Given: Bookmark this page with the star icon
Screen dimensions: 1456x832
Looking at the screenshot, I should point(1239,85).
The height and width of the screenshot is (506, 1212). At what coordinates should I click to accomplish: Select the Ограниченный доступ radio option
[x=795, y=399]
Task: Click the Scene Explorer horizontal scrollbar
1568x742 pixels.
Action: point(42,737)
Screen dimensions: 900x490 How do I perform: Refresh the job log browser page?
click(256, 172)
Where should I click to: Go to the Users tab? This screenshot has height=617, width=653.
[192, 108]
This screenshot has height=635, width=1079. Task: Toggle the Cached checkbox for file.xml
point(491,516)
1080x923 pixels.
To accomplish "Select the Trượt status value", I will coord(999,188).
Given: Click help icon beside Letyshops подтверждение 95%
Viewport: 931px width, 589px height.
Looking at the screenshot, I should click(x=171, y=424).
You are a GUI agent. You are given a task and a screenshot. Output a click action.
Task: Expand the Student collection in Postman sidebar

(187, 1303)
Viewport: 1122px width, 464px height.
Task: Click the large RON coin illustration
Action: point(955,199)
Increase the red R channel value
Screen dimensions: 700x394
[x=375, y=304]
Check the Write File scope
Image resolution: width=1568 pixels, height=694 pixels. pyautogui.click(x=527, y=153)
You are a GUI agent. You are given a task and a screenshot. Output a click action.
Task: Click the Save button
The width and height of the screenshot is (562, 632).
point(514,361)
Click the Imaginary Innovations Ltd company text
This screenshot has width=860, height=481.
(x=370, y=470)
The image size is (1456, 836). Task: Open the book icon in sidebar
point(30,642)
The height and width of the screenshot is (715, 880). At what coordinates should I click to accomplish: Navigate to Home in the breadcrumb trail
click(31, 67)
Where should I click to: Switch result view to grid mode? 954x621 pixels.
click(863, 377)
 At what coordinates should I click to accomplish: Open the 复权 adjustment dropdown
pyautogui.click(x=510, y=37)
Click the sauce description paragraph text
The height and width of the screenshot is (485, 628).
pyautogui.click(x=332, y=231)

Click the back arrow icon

● ● ● ● ●

→ WHAT NEEDS TO BE DONE: In your reply, write out all of the material exactly as it was given.

→ EXERCISE OUTPUT:
Given: Bookmark this page with the star icon
Screen dimensions: 1456x832
Looking at the screenshot, I should point(1239,85).
The height and width of the screenshot is (506, 1212). At what coordinates should I click to accomplish: Select the Ограниченный доступ radio option
[x=795, y=399]
Task: Click the Scene Explorer horizontal scrollbar
1568x742 pixels.
Action: point(42,737)
Screen dimensions: 900x490 How do I perform: Refresh the job log browser page?
click(256, 172)
Where should I click to: Go to the Users tab? This screenshot has height=617, width=653.
[192, 108]
This screenshot has height=635, width=1079. Task: Toggle the Cached checkbox for file.xml
point(491,516)
1080x923 pixels.
To accomplish "Select the Trượt status value", I will coord(999,188).
Given: Click help icon beside Letyshops подтверждение 95%
Viewport: 931px width, 589px height.
Looking at the screenshot, I should click(x=171, y=424).
You are a GUI agent. You are given a task and a screenshot. Output a click action.
Task: Expand the Student collection in Postman sidebar

(187, 1303)
Viewport: 1122px width, 464px height.
Task: Click the large RON coin illustration
Action: point(955,199)
Increase the red R channel value
Screen dimensions: 700x394
[x=375, y=304]
Check the Write File scope
Image resolution: width=1568 pixels, height=694 pixels. pyautogui.click(x=527, y=153)
You are a GUI agent. You are given a task and a screenshot. Output a click action.
Task: Click the Save button
The width and height of the screenshot is (562, 632).
point(514,361)
Click the Imaginary Innovations Ltd company text
This screenshot has width=860, height=481.
(x=370, y=470)
The image size is (1456, 836). Task: Open the book icon in sidebar
point(30,642)
The height and width of the screenshot is (715, 880). At what coordinates should I click to accomplish: Navigate to Home in the breadcrumb trail
click(31, 67)
Where should I click to: Switch result view to grid mode? 954x621 pixels.
click(863, 377)
 At what coordinates should I click to accomplish: Open the 复权 adjustment dropdown
pyautogui.click(x=510, y=37)
Click the sauce description paragraph text
The height and width of the screenshot is (485, 628).
pyautogui.click(x=332, y=231)

Click the back arrow icon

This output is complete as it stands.